There are certain risk factors that can be detected prior to the start of delivery so families can prepare for a facility-based delivery. Many women in low-resource settings give birth without a skilled attendant and therefore risk intrapartum complications and potentially a fresh stillbirth.
This project seeks to assess the feasibility and accuracy of using portable ultrasound during home visits in the third trimester by training community-based health workers and auxiliary nurse midwives (who are high school graduates with 18 months of midwifery training) to detect three risk factors of intrapartum-related neonatal, fetal, and maternal death: non-cephalic presentation (the fetus presenting with a body part other than its head first, e.g. breech), multiple gestation (e.g. twins), and placenta previa (when the placenta is positioned low on the uterus, thus partially or fully covering the cervix, often leading to hemorrhage). These risk factors are expected to be associated with adverse outcomes during the intrapartum period, and are thought to only be identified in a high-level facility setting, due to the need for ultrasound exams for valid diagnosis.

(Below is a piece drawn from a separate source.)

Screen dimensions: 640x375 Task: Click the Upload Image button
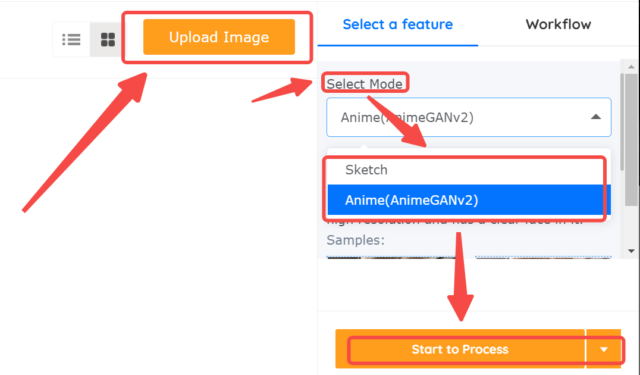[x=219, y=37]
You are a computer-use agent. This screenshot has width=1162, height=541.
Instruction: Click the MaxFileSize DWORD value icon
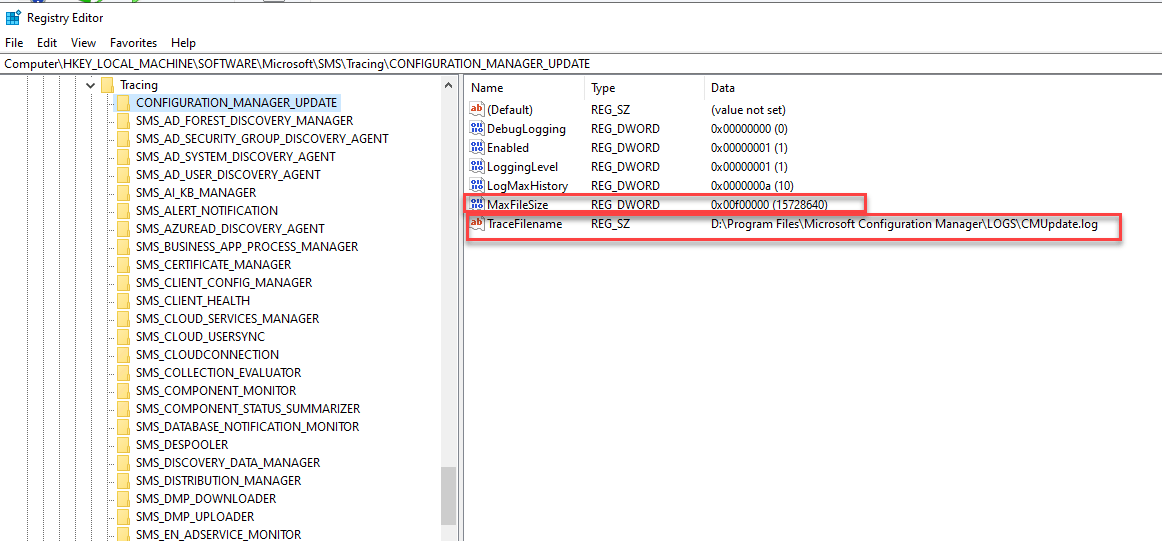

With the advent of portable ultrasound and the ensuing reduction in costs, the use of such technology in a community-based or low-level facility setting is possible.
The diagnosis of each health worker will be compared with a gold standard sonographer reading the same sonograms and estimate sensitivity and specificity of each community-based worker as well as inter-observer agreement between workers to measure reliability of their assessments.